Erica Ruiz Vargas received her BA in Physics and Mathematics from the Universidad Michoacana de San Nicolas de Hidalgo, Mexico, and her MA in Mathematics from the Universidad Nacional Autonoma de Mexico. She has been studying and practicing Tibetan Buddhism for the last 17 years, and in 2017 was a participant in the Shamatha Project: a longitudinal study investigating meditative quiescence, loving-kindness, and human flourishing. She has also completed all the requirements for becoming a licensed teacher (AZ teacher license in process) and has volunteered as a teacher in India (high-school, math and English).
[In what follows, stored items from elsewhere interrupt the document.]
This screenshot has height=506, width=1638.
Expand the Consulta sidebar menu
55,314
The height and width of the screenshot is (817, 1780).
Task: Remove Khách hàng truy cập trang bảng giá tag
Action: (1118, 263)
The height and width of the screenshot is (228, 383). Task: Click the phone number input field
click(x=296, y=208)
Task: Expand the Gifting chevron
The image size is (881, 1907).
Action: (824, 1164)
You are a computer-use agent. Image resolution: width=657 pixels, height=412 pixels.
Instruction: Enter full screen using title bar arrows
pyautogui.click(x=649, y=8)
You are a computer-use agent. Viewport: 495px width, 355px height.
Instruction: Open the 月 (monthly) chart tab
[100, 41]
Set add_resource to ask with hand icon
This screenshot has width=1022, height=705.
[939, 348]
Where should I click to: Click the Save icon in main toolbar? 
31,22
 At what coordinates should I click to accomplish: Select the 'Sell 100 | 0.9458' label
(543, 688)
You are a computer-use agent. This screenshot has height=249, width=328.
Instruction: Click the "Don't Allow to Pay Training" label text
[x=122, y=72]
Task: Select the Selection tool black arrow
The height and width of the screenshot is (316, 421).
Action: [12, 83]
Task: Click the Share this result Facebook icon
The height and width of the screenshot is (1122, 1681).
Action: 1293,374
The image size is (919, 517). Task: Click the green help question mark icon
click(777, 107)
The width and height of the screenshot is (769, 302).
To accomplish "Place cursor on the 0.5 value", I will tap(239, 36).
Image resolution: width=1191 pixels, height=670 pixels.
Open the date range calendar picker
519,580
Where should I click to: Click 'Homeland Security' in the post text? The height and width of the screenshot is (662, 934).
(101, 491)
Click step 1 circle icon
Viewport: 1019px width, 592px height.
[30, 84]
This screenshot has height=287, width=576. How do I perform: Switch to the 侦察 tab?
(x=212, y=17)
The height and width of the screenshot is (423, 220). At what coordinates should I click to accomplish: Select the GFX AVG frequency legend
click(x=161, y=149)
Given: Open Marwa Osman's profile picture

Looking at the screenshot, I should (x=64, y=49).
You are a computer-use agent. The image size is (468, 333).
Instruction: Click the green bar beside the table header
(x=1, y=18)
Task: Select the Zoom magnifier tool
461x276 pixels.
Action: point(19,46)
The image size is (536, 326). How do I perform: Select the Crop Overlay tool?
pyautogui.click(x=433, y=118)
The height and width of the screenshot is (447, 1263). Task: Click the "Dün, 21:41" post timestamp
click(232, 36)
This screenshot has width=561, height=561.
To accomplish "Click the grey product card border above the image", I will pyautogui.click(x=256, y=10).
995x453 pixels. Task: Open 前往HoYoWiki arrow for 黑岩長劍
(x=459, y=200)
She enjoys chocolate, dancing, and exercising a bit every day. She’s been working for the program since 2015 and thinks of Bodhgaya as a second home.
Wellness Coordinator

Soniya Dhongade received a B.E. in Instrumentation Engineering from Cummins College in 2017. Being a devoted student of yoga at the esteemed Iyengar institute for six years, she decided to pursue her passion for yoga after resigning from her corporate position. Since then, she has taught yoga in India and Thailand, and she has deepened her knowledge of yoga by pursuing various certifications at renowned Yoga schools throughout India. She is also passionate about holistic sciences and has been studying alternative healing modalities such as Bach Flower remedies, Twelve Tissue remedies, and Craniosacral therapy. In 2019, Soniya was the yoga instructor on Carleton’s Buddhist Studies in India program where she also enjoyed sharing about Indian culture with the students!.
Teaching Assistant and Resident Adviser

Arjuna Jayawardena received a BA summa cum laude in religious studies from Rutgers University and a MFA in cinema arts and film directing from Feirstein Graduate School of Cinema. He was a student on the Buddhist Studies in Bodh Gaya program in 2011 and has been studying and practicing Buddhism since 2008. His focus is meditative development, interreligious experience, especially between Buddhist and Christian mysticisms, and the place of art and aesthetics in spiritual life. He strives, most of all, to live a life surrendered in love and devotion.
Assistant Vihar Manager

Frank Wahrheit graduated in 1997 from the teaching hospital Klinikum Karlsruhe (Freiburg University) with a BA (equivalent) in Intensive Medical Care. During his practical work in intensive care, his deep interest in Buddhism brought him to India and Nepal. For the last 20 years, he has studied Buddhist philosophical treatises and Tibetan and Nepali language formally and informally both at Rangjung Yeshe Institute Nepal as well as at monastic universities in Kathmandu and elsewhere. He has great interest in trekking to pilgrim sites in the Himalayas, cooking, and a deep appreciation for classical music.